# Is it too late



## walkersc (Jan 14, 2010)

I've been with my wife for 26 years, since I was 17 and she was 16. She has always been the love of my life. There were lots of things against us. Our parents, (I'm black and she's white) and I had lots of emotional problems that I put down to the difficult childhood I'd had. She also had a difficult childhood and witness a lot of domestic abuse as a child. These problems seem to make us so strong and nothing seemed to be able to come between us. I've alway felt close to my wife but I had anger issues and was dominant. Through all of this, she was was my world and we were happy and close. I came from a big family with no father and we ended up in childrens homes and to an extent that really screwed me up when the time came for me to be a father. We now have two daughters and my three ladies are my world but I was obsessed with having a big family and being the father to them that I never had. My wife tried to give me that and we have lovely daughters but she miscarried three times also. Being the idiot that I was I didn't stop to realise how much these missarriage affected my wife and still wanted us to try again. I push her and I pushed her but she wouldn't. I pushed her until over time I started to feel distance between us and realised that she was seeing someone else. She swore blind that nothing happended between them and that it was frendship that she needed to "Lift" her.

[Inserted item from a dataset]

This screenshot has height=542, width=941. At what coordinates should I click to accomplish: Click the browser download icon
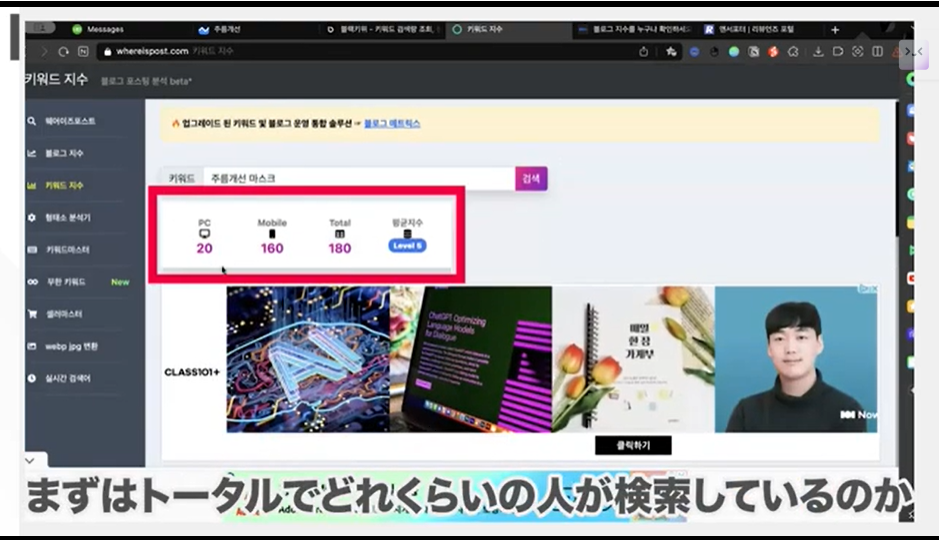pyautogui.click(x=817, y=51)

I'm not here to talk about the affair, trust or how its made me feel. What I want to know is, can we bring back the love affection and closeness we had. We used to be soulmates and it was only at the pint that I felt a "Disconnection" that it dawned on me what a idiot I had been. 

My wife still loves me but doen't feel the same as she did and this upsets her almost as much as it upsets me. I've been to counselling and have spent a lot of time acknowledging what I have done wrong over the years that makes my wife no talk and shut me out. I'm desperate to be let back into her heart but she doe not know how to let that that happen. We're trying to just give this soem time to see if things will get better but I get so down at times when I think about what we had and what I did wrong. Do you think she can love me the way it used to be? I've changed to much over then last year and she seems a lot happier with the person I've become yet her feeling haven't returned. At what piunt do I stop trying to make this right or do I just carry on?


----------



## Hillbilly (Dec 30, 2009)

Hey walker, I'm sorry that you had such a rough childhood. It sucks that this has happened but don't give up. They are your world and it sounds like ya'll are trying to work it out. Don't keep beating yourself up. I'm sure that you've poured your heart out to her and asked for her forgivness. If she has forgiven you, then put it all behind you. Don't keep dwelling on your mistakes or you'll never get over them and you'll continue to feel bad about yourself. I don't know what else you've done but in my opinion, pushing her to have more kids is not an acceptable reason for her to start seeing someone else. But again...if that's over and you've forgiven her then don't keep dwelling on it. Just try to do things together and show her how much you love her. Do ya'll go to church? Do you believe in God? Pray about it and ask for Gods help. I know... it's discouraging and upsetting to know that you've done things that caused your wife to not feel as close to you as she once did and to feel that distance or disconnection. I am in a similar situation. we've been married for 17 years and nowhere near even considering divorce. There have been no affairs or anything like that, but I've done some things and not been as responsible as I should have been. I need to be more assertive and more responsible, but these things, or the lack thereof have caused her to not feel as close to me. I can tell. I can feel that the closeness is not like it used to be. I want it back and I guess the best thing for us to do is just try our best to not do the things that pushed them away and at the same time do everything that we can to woo them and win back that closeness. No, I don't think it's to late. Good luck


----------



## Alexandra (Jan 9, 2010)

Your love and dedication to your wife and daughters is very evident. Don't give up! Love can not only return or resurface, but it can be better than ever.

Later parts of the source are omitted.